たとえば最近の研究テーマの中で、システム周縁領域のものを拾ってみようか。都市的世界に対して阪神淡路大震災。日本文化なるものに対して沖縄やウタリの文化。平均的日本人に対して在日韓国人や日系ブラジル人。家族愛に対して家庭内暴力。結婚に対して非婚やパラサイトシングル。ニュースや広告に対して都市伝説やうわさ。異性愛に対して同性愛。健康志向に対して薬物依存。飽食ブームに対して摂食障害。そして政党政治に対して無党派層。

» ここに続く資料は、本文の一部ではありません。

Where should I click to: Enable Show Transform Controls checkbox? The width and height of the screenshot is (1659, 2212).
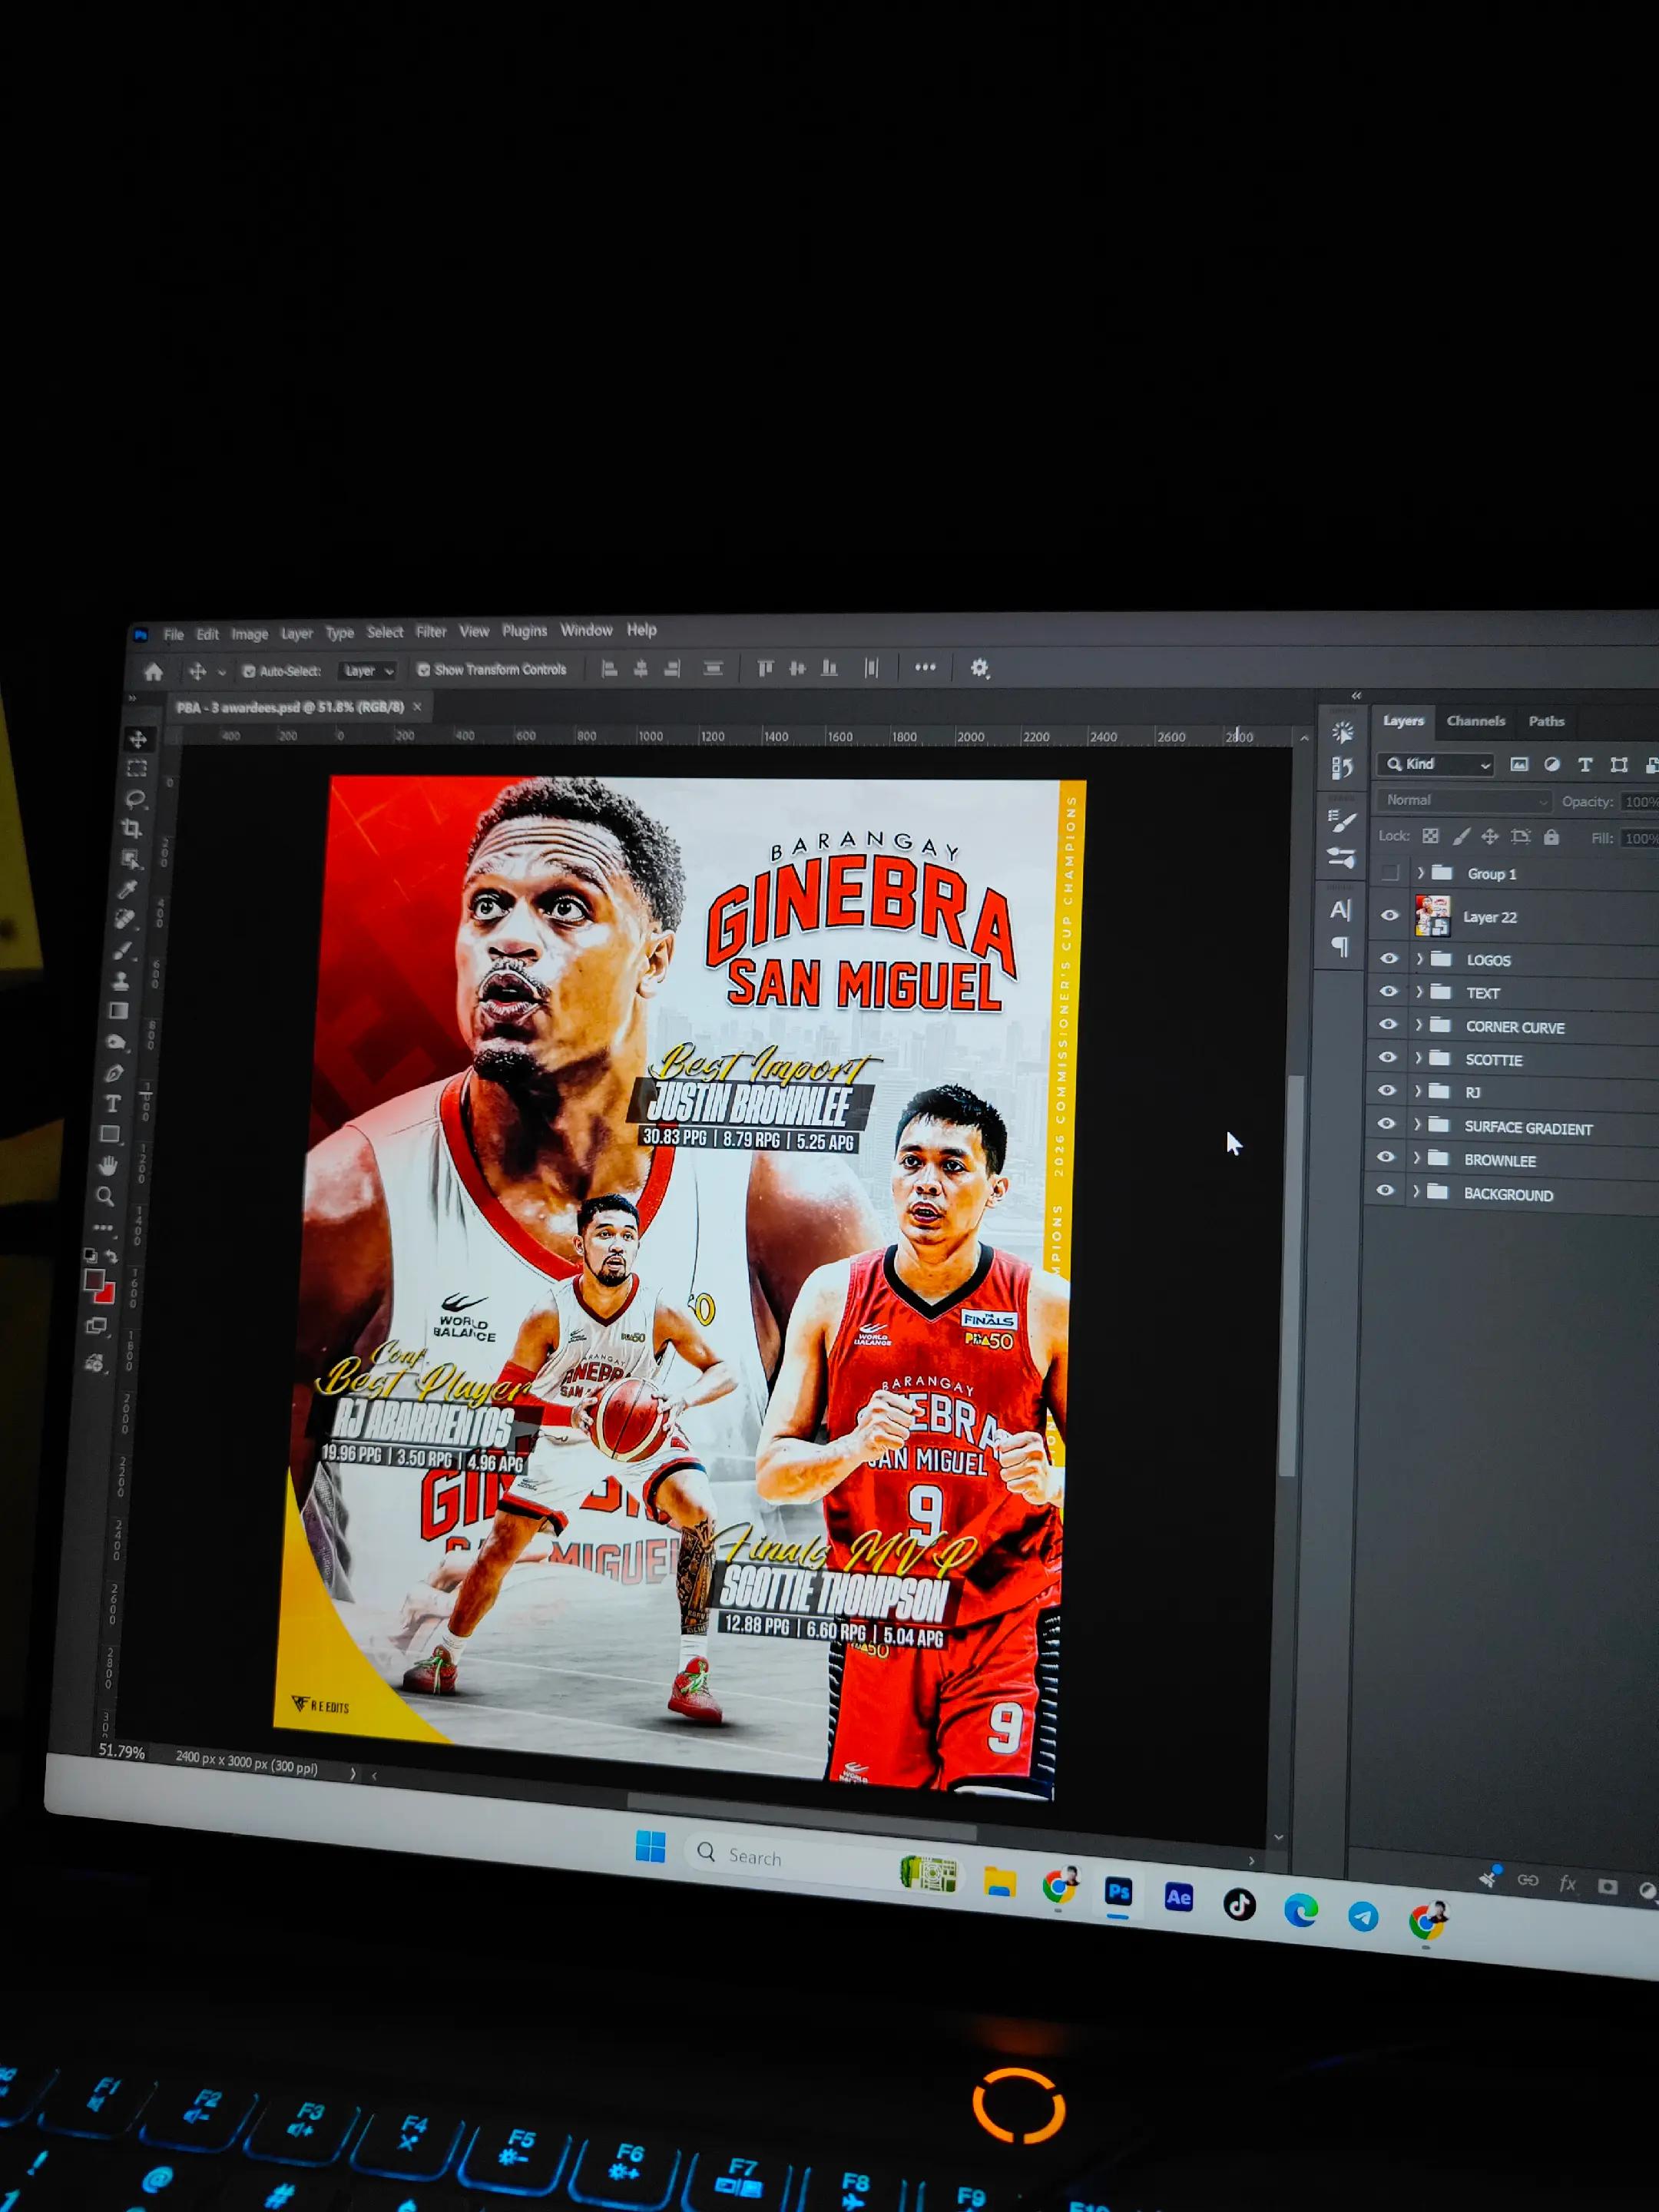coord(424,670)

思いつくものをあげてみたけれども、「正常に対して異常」というのもあれば「内部に対して外部」というのもあるし、対極的な現象のペアもある。「残余概念の逆襲」と呼ばれているのは無党派層の存在だ。政党政治の中で長年「残り物」扱いされていたのが、今じゃ政治の主役だ。
こういうものは「問題」として語られるけれども、それは近代システムの予定調和的な領域からはみだしているからにすぎない。近代は絶えず動いているから、いつだってこぼれ落ちる部分はある。しかし、家族がそうであるように、それらの近代システムとの緊張関係はなくならないから、そこをたえず見つめている必要があるんだ。

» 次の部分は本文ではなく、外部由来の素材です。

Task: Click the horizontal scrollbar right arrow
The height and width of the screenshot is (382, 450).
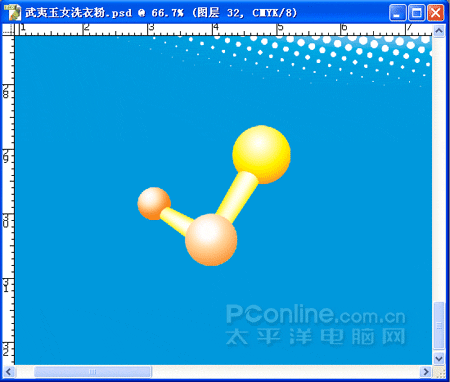Action: 426,371
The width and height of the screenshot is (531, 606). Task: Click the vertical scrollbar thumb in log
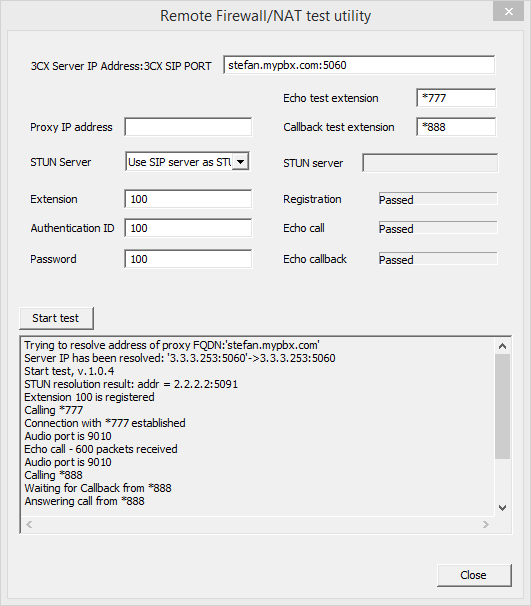point(502,406)
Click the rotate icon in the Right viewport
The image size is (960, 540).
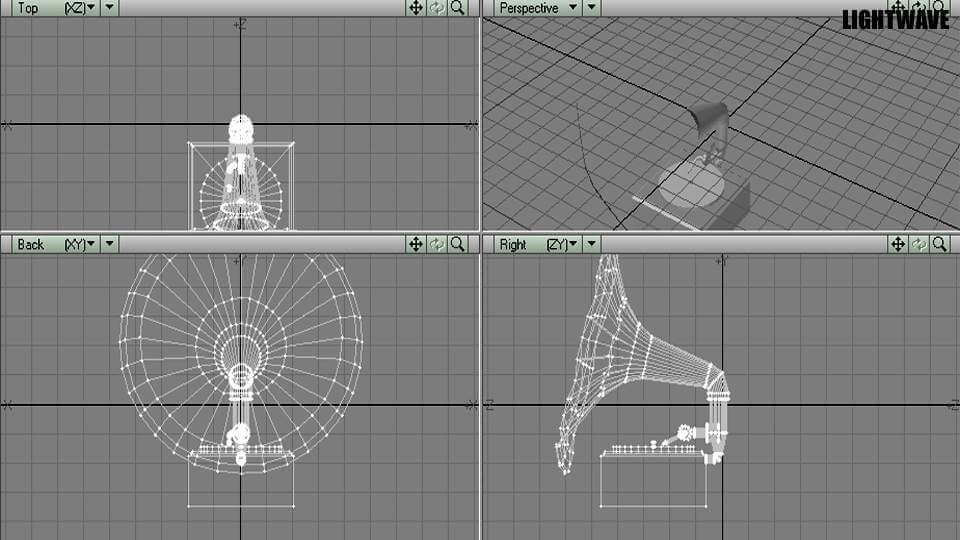tap(919, 244)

社会学と人類学以外の社会科学は、このシステムの内部の立場から、システムを論じることが多い。経済学や政策科学なんかがそうだ。それはもちろん意味のあることだ。それに対して社会学は、理論と歴史と比較の視点からそれらを相対化しながら、そのフリンジの揺らぎの部分に着目して、その内部世界に切り込んでいく。それによって、システム自体の内的矛盾や変容を逆照射しようとするんだ。その意味では、誇りを持って「残余科学」と自称していいんじゃないかと私は思うよ。